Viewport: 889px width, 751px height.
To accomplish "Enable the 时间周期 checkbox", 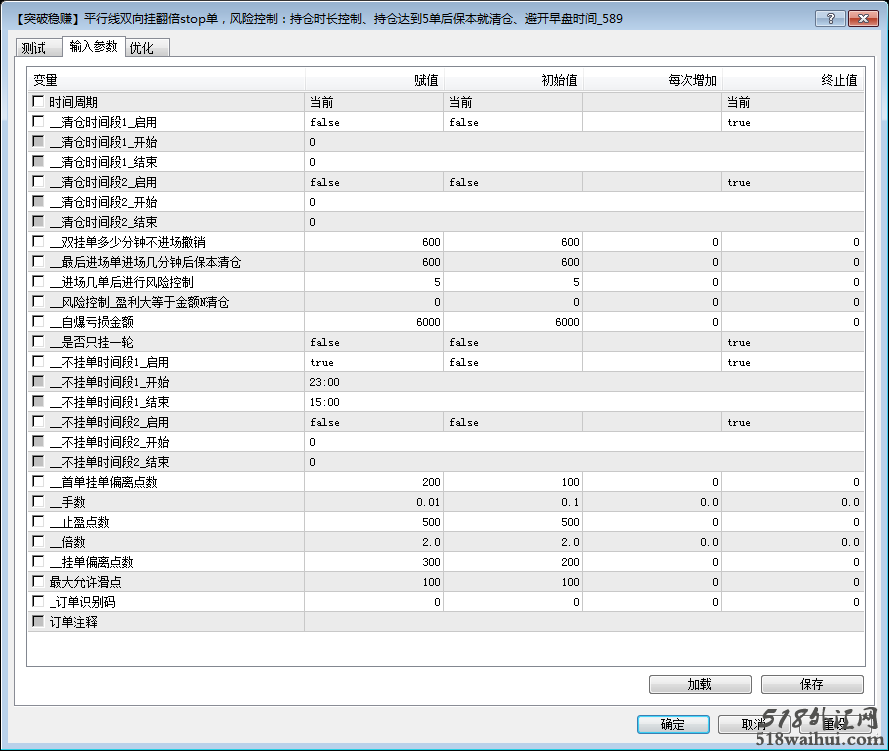I will click(38, 102).
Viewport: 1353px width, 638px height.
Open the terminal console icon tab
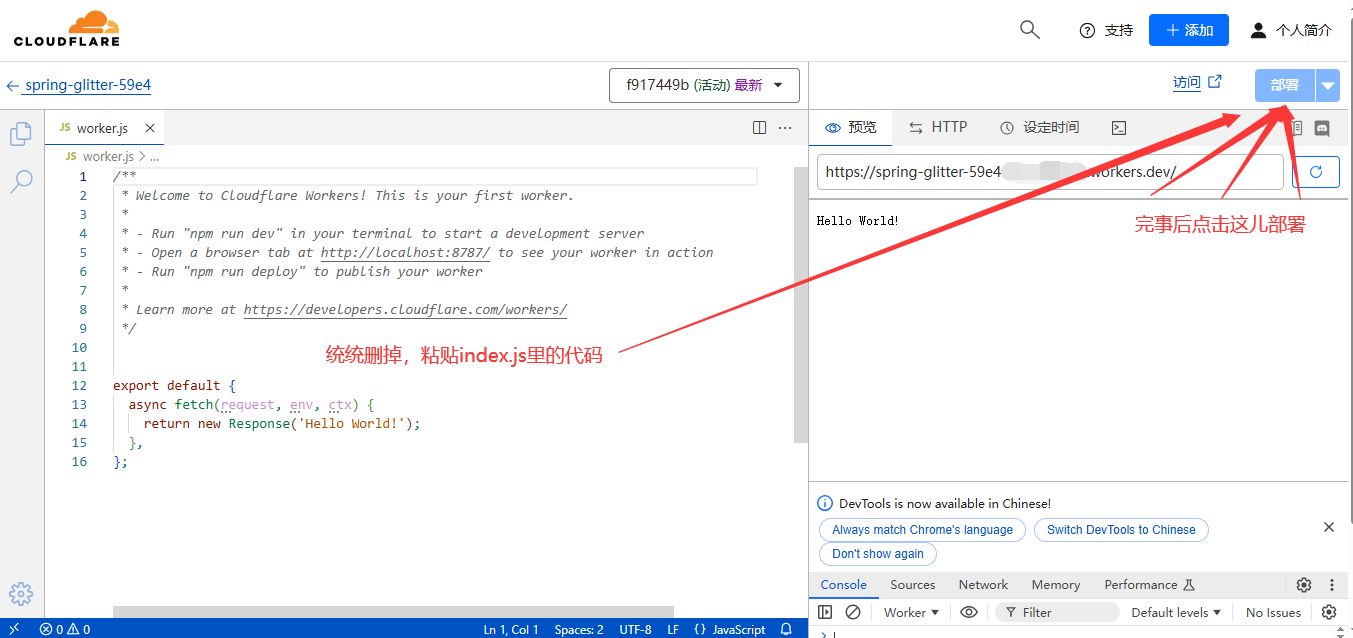pyautogui.click(x=1119, y=127)
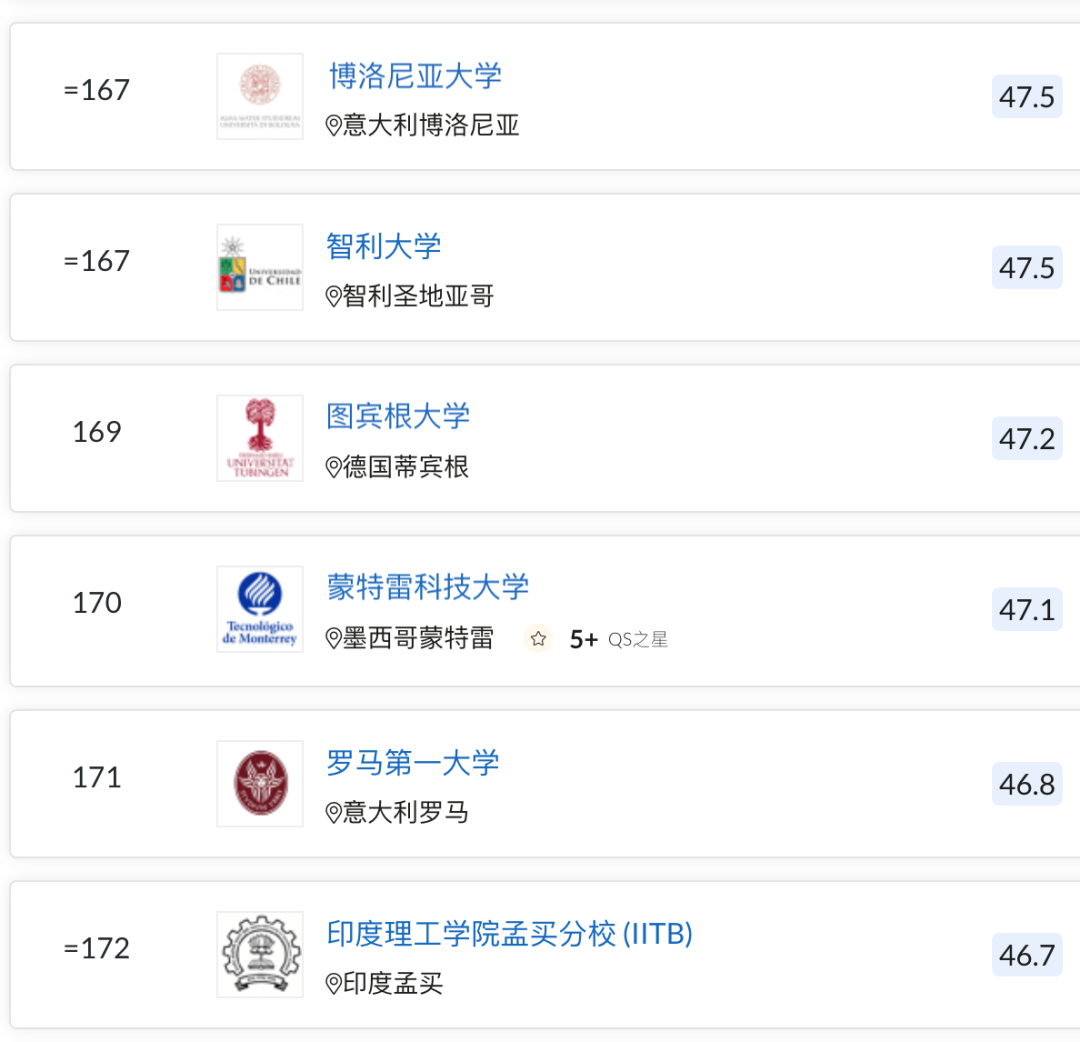Click the 46.8 score badge
1080x1042 pixels.
1027,784
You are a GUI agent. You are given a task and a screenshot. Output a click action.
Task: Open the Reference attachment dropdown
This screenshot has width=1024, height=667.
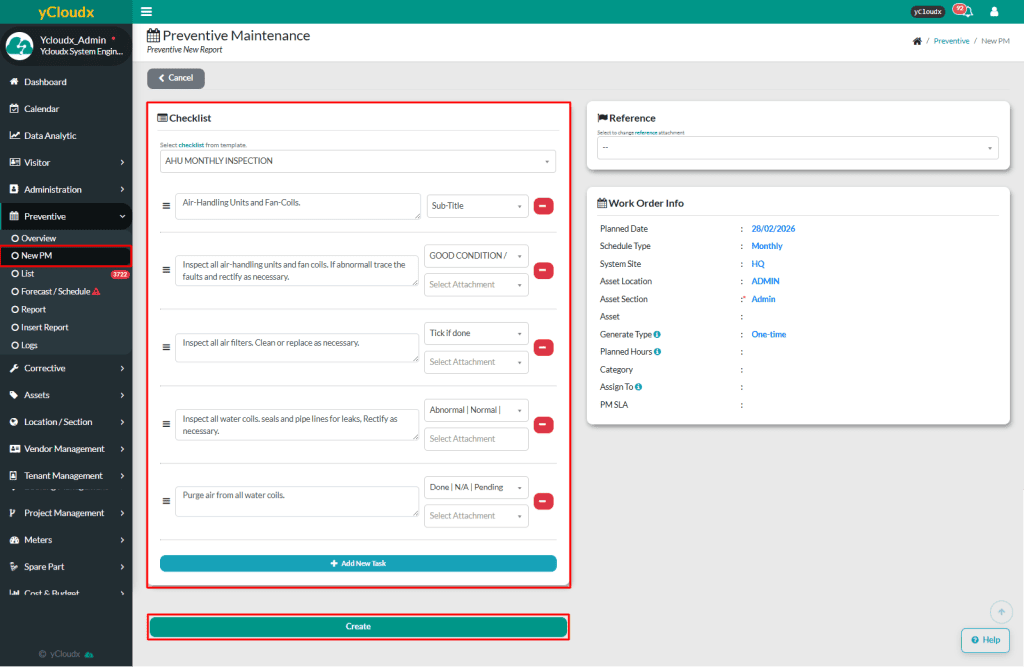(797, 148)
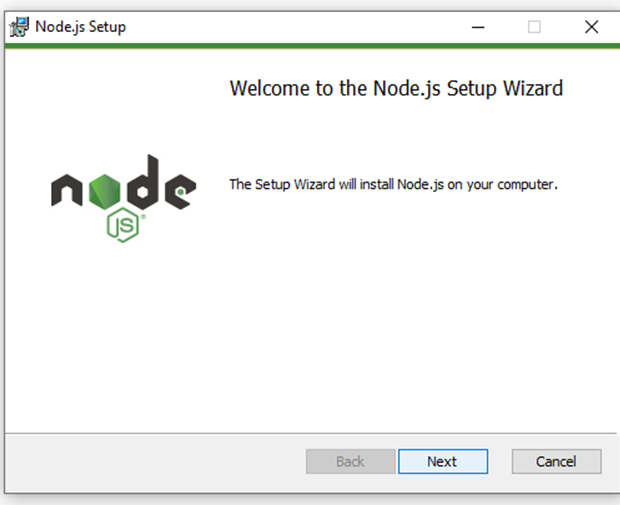Minimize the Node.js Setup window
The image size is (620, 505).
click(x=478, y=27)
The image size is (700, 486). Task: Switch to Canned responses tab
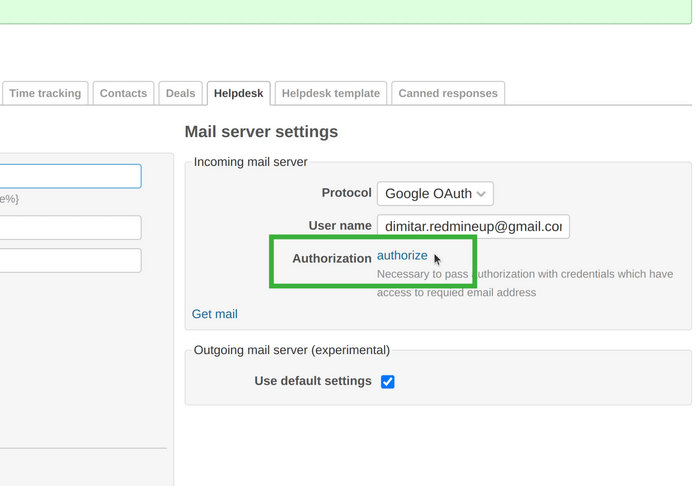(447, 93)
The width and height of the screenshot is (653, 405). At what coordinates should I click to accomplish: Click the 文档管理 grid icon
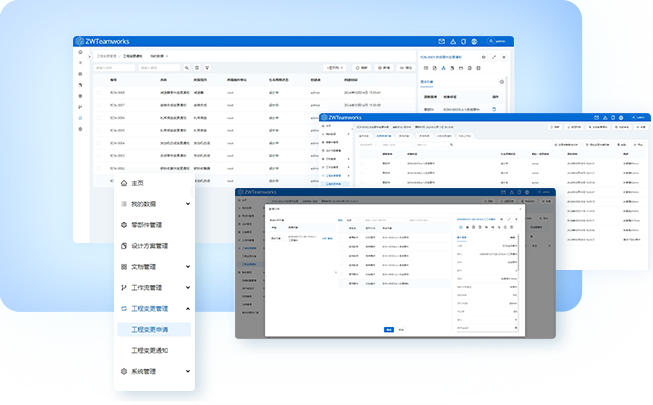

What is required:
Return the material from the line containing "Open the terminal console icon tab" through the line containing "Task: Open the Reference attachment dropdown", exactly and in full, but without its pictures.

Answer section:
Open the terminal console icon tab
pyautogui.click(x=1119, y=127)
Click the 46.8 score badge
1080x1042 pixels.
1027,784
You are a GUI agent. You are given a task and a screenshot. Output a click action.
Task: Open the Reference attachment dropdown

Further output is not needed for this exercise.